My overall advice was to store the customer fields in a 'custfields' array, using the k/v design, and to build a *compound* index, with the mandatory fields first and the 'custfields' array last. IIRC, they knew that every query would always use CustomerID, ApplicationID, and one of the dates, so the overall index was {CustomerID :1, ApplicationID:1, DateCreated:1, custfields:1}. One good thing about this design was that {CustomerID:1, ApplicationID:1, DateCreated:1} made a *very* nice shard key.
They wanted to do searching and sorting based on the values in the 'cfields' array. Searching is easy: you just have to use $elemMatch -- "{ cfields: {$elemMatch: {k:'color', v:'blue'} }" (or whatever). Sorting is more challenging: you have use the aggregation framework, do something like this [1] to move the sorted fields to the top level, and then apply $sort to the generated fields.

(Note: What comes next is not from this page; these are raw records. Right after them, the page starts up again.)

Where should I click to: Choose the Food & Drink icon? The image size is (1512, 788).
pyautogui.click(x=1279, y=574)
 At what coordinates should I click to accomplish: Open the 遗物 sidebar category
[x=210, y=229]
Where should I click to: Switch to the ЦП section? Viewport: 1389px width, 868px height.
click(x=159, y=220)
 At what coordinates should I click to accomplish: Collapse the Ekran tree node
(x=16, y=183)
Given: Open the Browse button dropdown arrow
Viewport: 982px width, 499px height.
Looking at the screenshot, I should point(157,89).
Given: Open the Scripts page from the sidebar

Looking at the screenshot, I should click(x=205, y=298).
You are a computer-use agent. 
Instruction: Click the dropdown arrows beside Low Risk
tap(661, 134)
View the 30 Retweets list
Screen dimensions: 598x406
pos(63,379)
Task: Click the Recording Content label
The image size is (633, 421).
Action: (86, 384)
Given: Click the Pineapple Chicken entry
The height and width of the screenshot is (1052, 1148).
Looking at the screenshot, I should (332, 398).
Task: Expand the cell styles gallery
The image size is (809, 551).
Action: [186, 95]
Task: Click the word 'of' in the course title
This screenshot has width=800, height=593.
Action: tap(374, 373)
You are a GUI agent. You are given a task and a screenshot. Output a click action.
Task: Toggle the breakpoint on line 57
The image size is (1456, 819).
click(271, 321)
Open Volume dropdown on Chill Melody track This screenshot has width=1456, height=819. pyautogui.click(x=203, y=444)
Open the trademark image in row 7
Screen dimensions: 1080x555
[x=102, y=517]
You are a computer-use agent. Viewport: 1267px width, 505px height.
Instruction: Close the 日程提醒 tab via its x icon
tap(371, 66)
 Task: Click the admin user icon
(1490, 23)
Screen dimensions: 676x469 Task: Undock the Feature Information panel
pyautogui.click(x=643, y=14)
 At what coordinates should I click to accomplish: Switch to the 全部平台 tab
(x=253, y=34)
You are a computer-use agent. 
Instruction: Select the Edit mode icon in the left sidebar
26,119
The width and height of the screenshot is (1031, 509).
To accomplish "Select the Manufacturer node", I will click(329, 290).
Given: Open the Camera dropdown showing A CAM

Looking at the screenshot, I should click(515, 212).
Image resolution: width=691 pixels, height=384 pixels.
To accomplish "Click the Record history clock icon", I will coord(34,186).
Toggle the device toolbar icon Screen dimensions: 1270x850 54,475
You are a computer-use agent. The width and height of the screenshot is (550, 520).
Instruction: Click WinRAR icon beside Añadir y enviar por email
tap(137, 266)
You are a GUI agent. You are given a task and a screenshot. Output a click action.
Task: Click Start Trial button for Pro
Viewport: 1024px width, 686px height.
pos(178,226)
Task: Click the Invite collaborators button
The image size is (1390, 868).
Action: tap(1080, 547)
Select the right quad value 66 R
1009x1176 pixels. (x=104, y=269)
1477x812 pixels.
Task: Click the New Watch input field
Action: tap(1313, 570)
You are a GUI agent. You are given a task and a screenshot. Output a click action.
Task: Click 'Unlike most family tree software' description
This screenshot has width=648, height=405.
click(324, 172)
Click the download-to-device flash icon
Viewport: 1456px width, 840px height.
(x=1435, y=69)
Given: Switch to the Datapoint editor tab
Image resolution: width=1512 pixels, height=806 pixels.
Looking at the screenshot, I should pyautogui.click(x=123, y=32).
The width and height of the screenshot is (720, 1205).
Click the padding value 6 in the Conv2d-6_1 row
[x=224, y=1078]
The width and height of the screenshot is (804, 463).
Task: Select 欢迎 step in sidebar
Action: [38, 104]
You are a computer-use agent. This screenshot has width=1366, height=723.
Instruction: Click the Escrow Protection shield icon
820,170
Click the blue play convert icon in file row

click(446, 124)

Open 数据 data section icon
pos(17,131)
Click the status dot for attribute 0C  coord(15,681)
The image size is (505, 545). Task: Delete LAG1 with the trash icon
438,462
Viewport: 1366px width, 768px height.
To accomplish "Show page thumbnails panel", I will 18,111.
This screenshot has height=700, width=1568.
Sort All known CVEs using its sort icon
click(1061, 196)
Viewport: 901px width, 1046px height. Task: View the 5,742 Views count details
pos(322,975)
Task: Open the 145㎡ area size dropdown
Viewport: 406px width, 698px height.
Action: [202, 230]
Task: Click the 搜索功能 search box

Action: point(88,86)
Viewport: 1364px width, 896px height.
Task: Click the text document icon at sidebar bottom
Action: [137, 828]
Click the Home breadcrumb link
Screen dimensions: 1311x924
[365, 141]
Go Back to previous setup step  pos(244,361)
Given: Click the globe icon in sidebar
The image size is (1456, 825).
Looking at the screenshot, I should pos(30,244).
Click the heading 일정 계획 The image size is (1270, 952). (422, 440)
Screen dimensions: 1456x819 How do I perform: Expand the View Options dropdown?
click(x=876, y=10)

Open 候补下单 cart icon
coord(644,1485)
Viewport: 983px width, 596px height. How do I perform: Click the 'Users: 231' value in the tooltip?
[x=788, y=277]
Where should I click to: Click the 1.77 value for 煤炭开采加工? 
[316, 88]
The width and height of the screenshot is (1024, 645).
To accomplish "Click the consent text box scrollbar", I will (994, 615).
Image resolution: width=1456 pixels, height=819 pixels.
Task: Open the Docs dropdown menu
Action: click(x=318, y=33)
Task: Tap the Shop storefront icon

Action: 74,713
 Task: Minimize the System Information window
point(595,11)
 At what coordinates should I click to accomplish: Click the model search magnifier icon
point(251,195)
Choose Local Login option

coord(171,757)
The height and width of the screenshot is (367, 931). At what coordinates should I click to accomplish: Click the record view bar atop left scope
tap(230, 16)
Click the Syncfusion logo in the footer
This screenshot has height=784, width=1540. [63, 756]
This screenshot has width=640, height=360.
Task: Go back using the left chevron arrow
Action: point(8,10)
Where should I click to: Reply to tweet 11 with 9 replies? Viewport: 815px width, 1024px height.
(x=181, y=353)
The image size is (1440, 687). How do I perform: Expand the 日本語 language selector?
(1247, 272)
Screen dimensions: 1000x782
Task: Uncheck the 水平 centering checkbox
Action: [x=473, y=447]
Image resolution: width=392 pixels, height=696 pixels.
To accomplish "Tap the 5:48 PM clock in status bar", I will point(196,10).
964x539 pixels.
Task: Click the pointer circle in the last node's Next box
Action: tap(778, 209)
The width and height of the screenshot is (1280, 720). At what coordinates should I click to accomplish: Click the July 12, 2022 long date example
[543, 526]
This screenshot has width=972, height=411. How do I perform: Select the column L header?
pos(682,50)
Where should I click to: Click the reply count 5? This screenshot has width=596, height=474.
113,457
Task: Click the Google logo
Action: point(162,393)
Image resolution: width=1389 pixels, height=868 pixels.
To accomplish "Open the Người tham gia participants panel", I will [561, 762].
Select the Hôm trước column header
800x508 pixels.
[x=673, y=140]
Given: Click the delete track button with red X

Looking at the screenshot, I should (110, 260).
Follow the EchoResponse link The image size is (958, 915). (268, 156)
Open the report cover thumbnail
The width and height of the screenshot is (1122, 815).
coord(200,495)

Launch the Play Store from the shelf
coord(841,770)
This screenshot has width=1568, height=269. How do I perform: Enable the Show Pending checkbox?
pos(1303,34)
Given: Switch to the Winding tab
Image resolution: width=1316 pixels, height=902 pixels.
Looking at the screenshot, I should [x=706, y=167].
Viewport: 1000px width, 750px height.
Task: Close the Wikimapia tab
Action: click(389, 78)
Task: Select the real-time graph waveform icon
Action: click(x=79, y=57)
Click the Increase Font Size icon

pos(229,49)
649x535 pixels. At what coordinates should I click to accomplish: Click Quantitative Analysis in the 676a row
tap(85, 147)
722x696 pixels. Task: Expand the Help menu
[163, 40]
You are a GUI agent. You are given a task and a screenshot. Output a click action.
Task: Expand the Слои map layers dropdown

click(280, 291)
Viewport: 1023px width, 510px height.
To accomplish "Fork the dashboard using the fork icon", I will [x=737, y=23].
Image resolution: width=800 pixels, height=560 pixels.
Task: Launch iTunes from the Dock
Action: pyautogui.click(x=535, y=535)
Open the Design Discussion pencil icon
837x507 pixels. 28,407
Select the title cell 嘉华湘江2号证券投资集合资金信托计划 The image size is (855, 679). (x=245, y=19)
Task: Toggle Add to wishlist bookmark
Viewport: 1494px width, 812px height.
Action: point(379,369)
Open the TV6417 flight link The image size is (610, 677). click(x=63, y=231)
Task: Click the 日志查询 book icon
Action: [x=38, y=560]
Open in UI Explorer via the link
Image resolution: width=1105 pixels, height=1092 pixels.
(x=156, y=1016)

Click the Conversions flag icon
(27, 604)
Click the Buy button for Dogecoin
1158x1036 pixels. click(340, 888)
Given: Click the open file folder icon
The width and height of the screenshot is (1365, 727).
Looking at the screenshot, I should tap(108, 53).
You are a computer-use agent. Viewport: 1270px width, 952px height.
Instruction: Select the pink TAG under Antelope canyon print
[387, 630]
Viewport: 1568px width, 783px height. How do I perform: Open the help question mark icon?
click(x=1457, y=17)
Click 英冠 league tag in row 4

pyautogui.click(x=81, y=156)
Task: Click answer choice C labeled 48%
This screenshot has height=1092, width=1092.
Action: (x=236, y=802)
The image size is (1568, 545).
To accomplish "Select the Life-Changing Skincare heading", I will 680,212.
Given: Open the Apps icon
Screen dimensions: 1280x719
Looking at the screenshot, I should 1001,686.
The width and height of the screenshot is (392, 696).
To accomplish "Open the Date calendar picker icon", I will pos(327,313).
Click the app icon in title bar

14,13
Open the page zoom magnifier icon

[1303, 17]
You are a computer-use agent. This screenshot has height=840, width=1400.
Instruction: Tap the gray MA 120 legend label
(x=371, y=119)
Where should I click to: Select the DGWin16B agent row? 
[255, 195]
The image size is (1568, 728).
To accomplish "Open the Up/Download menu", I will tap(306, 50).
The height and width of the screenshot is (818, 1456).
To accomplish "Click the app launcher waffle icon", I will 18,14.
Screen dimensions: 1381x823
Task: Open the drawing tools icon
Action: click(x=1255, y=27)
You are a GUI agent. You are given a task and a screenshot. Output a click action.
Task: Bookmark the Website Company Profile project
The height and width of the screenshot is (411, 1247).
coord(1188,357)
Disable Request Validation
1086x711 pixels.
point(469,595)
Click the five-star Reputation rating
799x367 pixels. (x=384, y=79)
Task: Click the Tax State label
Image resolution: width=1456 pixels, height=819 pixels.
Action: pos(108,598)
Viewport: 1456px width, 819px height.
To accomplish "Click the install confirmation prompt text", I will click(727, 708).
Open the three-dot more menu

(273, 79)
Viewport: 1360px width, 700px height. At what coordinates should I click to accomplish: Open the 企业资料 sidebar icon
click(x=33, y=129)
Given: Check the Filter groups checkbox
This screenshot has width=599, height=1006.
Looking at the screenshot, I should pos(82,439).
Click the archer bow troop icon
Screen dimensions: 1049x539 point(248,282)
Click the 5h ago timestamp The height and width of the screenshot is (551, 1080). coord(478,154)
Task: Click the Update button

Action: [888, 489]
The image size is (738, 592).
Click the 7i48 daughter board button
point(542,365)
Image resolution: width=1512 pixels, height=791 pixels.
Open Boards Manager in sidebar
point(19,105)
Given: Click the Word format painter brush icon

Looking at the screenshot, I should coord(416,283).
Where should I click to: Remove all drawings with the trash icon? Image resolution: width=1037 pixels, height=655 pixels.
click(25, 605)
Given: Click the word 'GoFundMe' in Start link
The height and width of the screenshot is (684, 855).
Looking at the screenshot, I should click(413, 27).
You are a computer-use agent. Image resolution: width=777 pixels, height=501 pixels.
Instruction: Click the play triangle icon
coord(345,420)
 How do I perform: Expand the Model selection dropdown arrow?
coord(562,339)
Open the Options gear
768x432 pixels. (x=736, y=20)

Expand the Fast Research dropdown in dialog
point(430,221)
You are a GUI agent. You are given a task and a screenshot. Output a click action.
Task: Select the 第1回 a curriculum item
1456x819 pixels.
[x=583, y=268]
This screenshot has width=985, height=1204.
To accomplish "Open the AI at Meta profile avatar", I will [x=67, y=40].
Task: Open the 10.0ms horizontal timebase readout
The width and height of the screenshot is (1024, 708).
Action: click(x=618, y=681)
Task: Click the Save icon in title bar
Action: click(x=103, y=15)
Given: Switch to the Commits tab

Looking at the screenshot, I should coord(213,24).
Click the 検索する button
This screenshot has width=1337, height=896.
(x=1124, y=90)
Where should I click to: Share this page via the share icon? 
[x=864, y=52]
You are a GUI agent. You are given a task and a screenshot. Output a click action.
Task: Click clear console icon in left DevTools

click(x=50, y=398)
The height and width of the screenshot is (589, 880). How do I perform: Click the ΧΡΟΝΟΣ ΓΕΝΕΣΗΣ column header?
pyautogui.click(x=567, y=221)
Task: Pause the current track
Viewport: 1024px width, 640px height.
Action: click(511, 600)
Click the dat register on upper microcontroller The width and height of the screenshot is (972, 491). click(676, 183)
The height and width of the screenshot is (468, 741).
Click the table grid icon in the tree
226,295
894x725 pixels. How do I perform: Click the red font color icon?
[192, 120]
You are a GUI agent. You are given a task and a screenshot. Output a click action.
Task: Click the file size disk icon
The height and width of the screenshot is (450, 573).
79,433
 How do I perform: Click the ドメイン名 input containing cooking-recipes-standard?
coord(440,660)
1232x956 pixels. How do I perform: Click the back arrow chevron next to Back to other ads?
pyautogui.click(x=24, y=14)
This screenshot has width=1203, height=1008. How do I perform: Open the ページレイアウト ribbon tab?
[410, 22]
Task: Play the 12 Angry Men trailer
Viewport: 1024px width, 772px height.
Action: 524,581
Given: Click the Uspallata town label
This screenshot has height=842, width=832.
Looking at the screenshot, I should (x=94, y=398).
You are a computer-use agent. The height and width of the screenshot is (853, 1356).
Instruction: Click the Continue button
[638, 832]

This was using 2.2, so they had to make sure that the result sets would fit in a single document and that no single $sort stage used too much memory. If you use 2.6, where aggregation returns a cursor and the {allowDiskUse:1} parameter is available, neither of these is an issue any more.
Going through your questions:
It depends [2].
I'm having a hard time understanding this question. The obvious answer is "yes, if you design the schema badly, this can be a problem". :-) If you use the k/v section as part of a larger index (see above), then you'll get decent index locality. Note that you *will* need to have enough RAM to keep the entire index in memory, since entries can be scattered anywhere, but that's no difference than any other MongoDB index that isn't right-balanced or left-balanced.
The other question is "compared to what?". It's generally a good idea to have as few indexes as possible. If you can replace 8 or 10 indexes with a single k/v index, it's a net win on everything: on disk usage, on RAM usage, on disk I/O, on the time required to build and select a query plan.
On the other hand, if you have a schema where all of your queries can be satisfied with only 2-3 compound indexes, those will be more efficient to use the "conventional" compound indexes than a k/v index.
Where's the crossover point? It depends on the details of your application: you'd have to test and measure.